As an immigrant living in the United States it is very difficult to maintain one’s culture and identity intact, since it’s only natural to be influenced by our new lifestyle and the predominant culture. However, for all of us who immigrated as adults, this influence cannot erase what we have deep-rooted within ourselves and while assimilating and learning the new ways, we embrace with pride the one thing we could not leave behind: our heritage.

This certainty of knowing where we come from helps us navigate the diversity in this country with ease. Then, we become parents and it’s a whole new ball game. We want our children to experience pride to be a part of our culture, to have a sense of belonging to that home we left years ago and they’ll probably only get to know for a few vacation days each year, or not even that.
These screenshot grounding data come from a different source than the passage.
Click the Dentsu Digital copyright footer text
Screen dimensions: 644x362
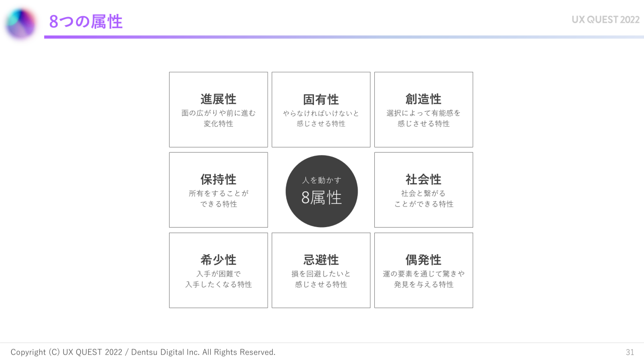point(143,352)
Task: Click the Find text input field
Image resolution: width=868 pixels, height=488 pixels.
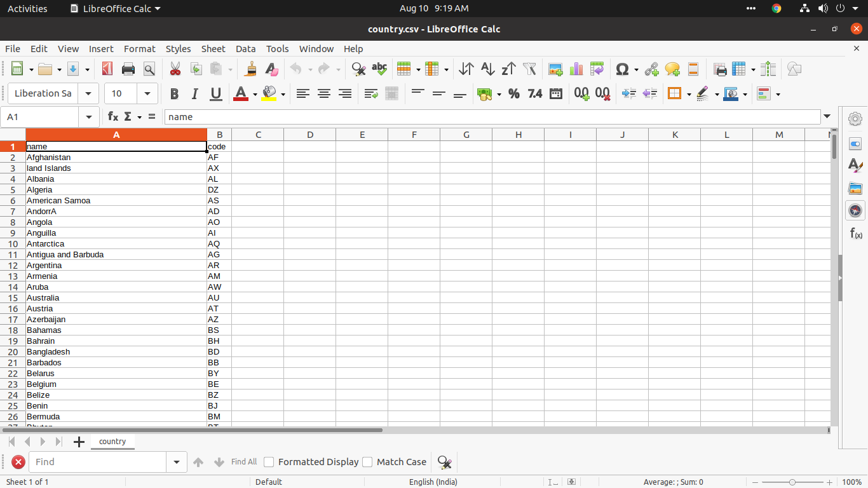Action: point(98,462)
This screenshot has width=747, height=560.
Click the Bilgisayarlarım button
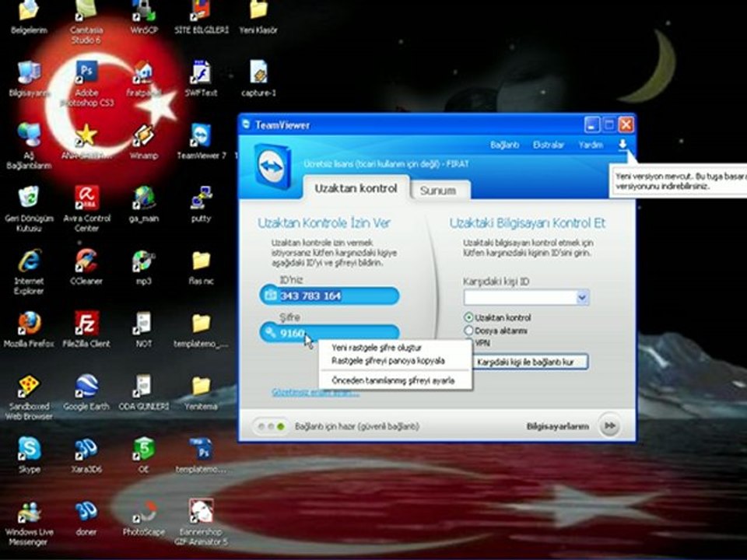[x=557, y=426]
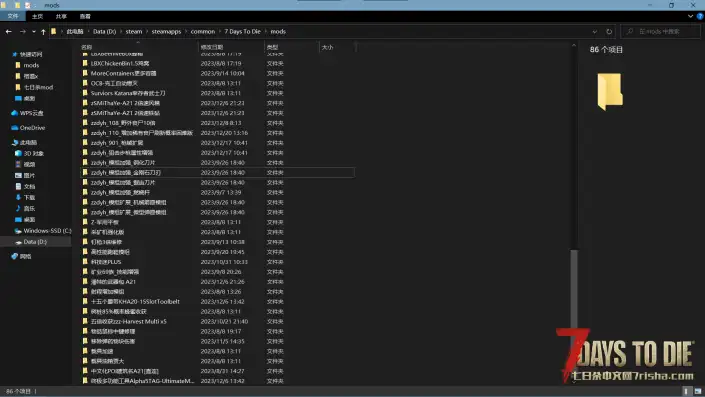
Task: Select the Windows-SSD (C:) drive
Action: pos(43,231)
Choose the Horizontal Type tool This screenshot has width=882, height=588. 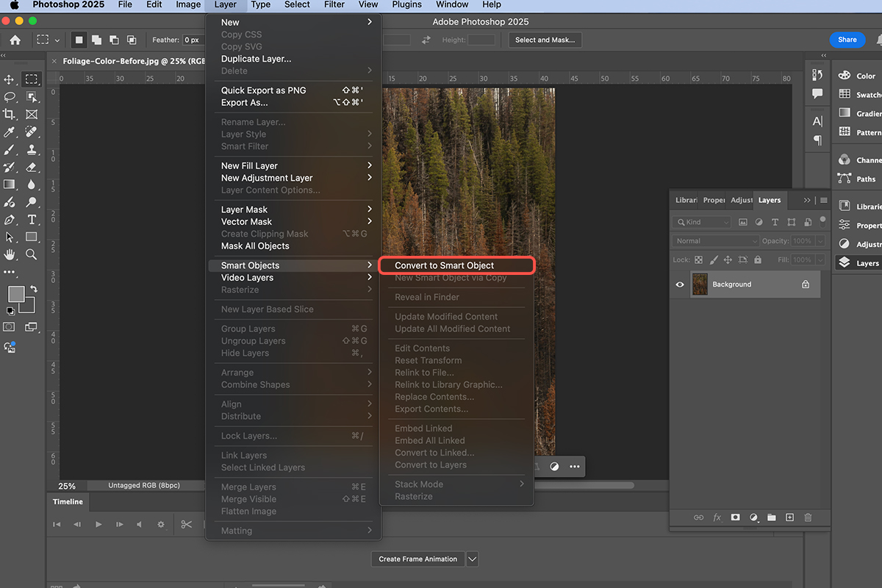click(32, 220)
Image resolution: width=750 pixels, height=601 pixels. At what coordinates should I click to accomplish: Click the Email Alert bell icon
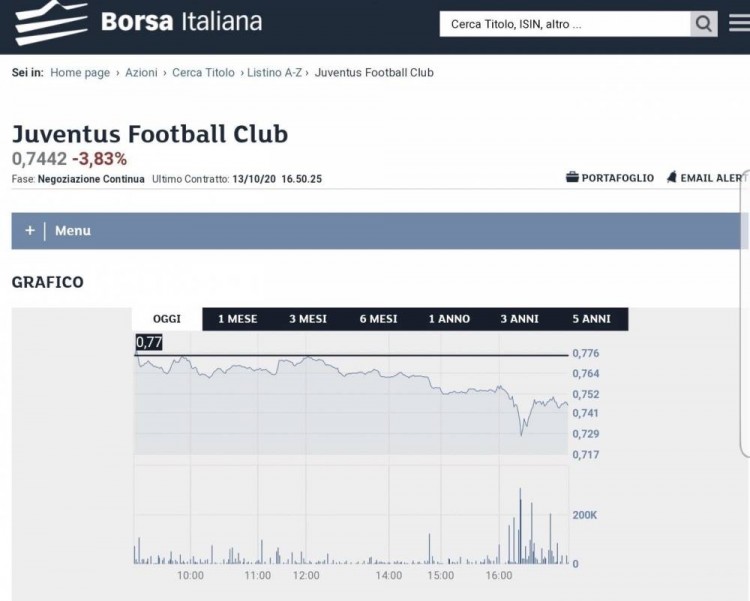click(672, 178)
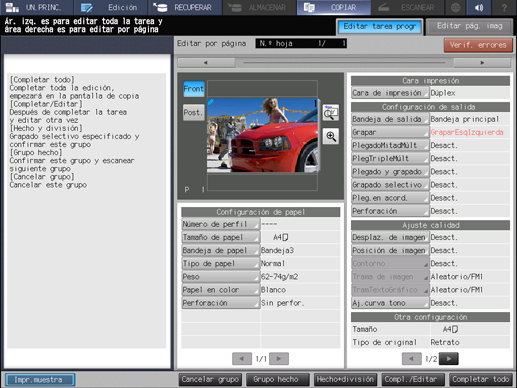Screen dimensions: 517x388
Task: Click the question mark help icon
Action: 504,7
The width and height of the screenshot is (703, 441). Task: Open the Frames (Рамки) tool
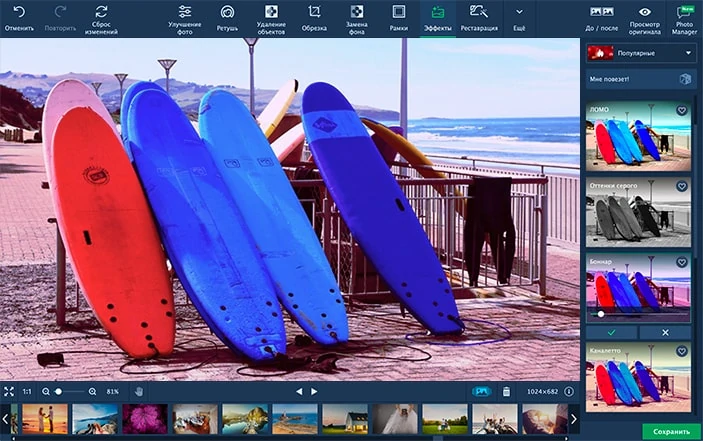pyautogui.click(x=398, y=12)
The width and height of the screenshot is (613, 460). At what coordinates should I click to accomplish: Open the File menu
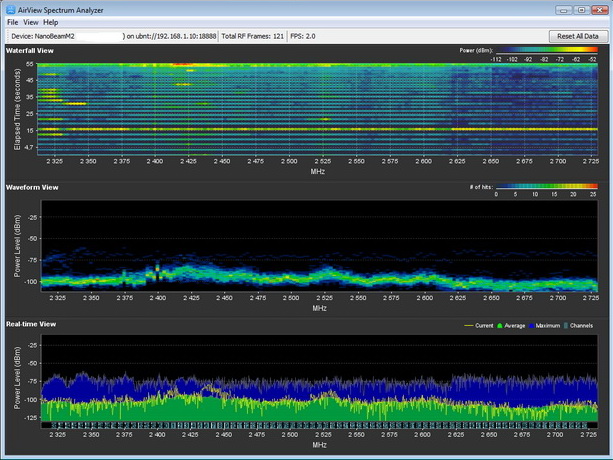(x=12, y=21)
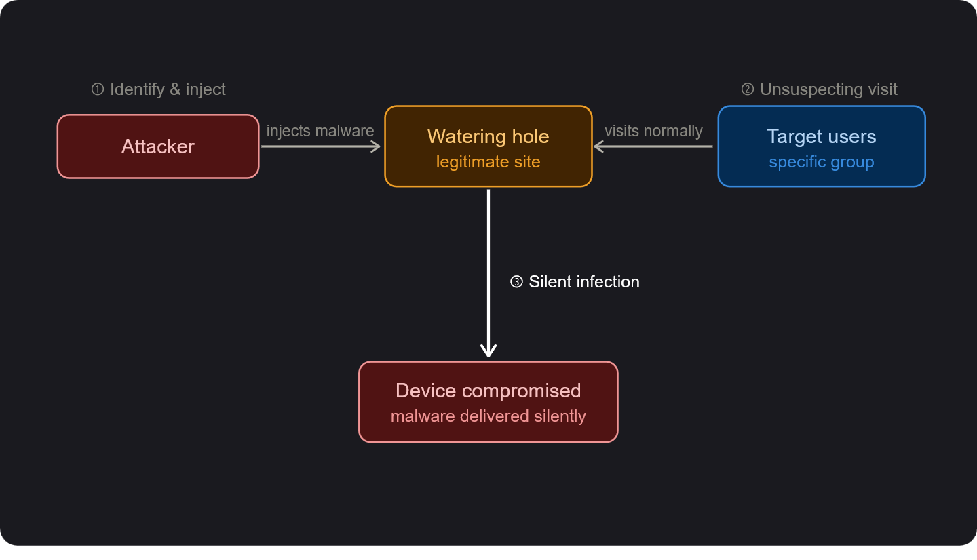Click the circled number 2 icon
Screen dimensions: 977x560
[x=748, y=89]
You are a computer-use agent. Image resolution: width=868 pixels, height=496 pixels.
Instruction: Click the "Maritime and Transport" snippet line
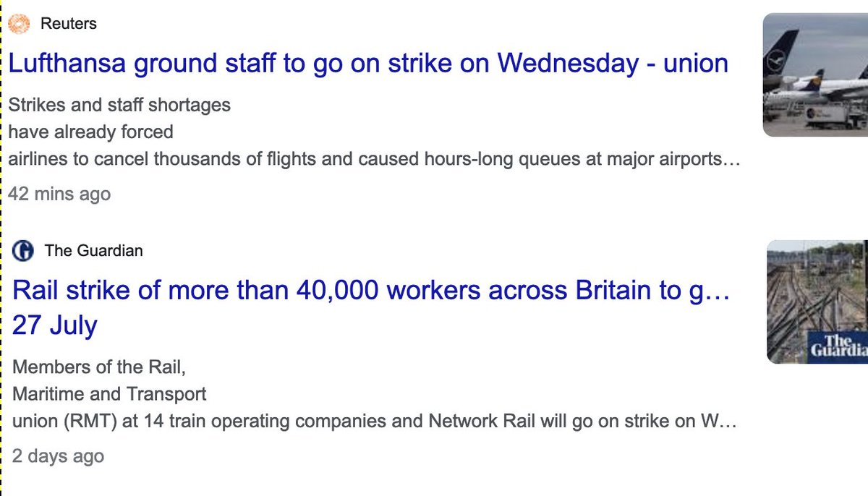[x=109, y=395]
The question is:  How do we achieve instilling our culture and identity to them?

The answer is simple, yet not easy. We are the main source of our culture they have available and it has to come to them the same way the dominant culture does, naturally and effortlessly. They have to live it on a daily basis and not feel they are forced into it, repetition will bring assimilation.

Our challenge is even greater when living in a community where there is little representation from our native culture, since the children will not have other examples of families where they can see similar traditions. That’s why we need to do our part in making our household a vivid representation of our home country.

One main focus most people have (including myself) is teaching the language from the very beginning. Making my children bilingual is very important to me and I truly believe that this is a huge element in understanding the culture and learning to like it. You cannot make your own what you can’t understand. That being said, keep in mind that language it’s not enough and there are other things you have to consider to make the experience more interesting for the kids.

bicultural family quote, culture quote, hispanic heritage quoteWhile this subject is very important to you, don’t forget that this is the culture where your children are growing up and most likely it will be the main cultural identity for them. The best thing you can do is to create a positive environment where being bicultural it’s something good and positive. Your children will likely blossom if they can experiment the American culture freely, without feeling they are betraying your teachings or are being judged.

The harmony between what you are teaching them and what they are learning outside of home is key to your success. Being critical about what the dominant culture has to offer is not appropriate and will make your children feel isolated and different from you. However, if you let them immerse and learn hand-by-hand what both cultures have to offer, they will see the upside of being multicultural.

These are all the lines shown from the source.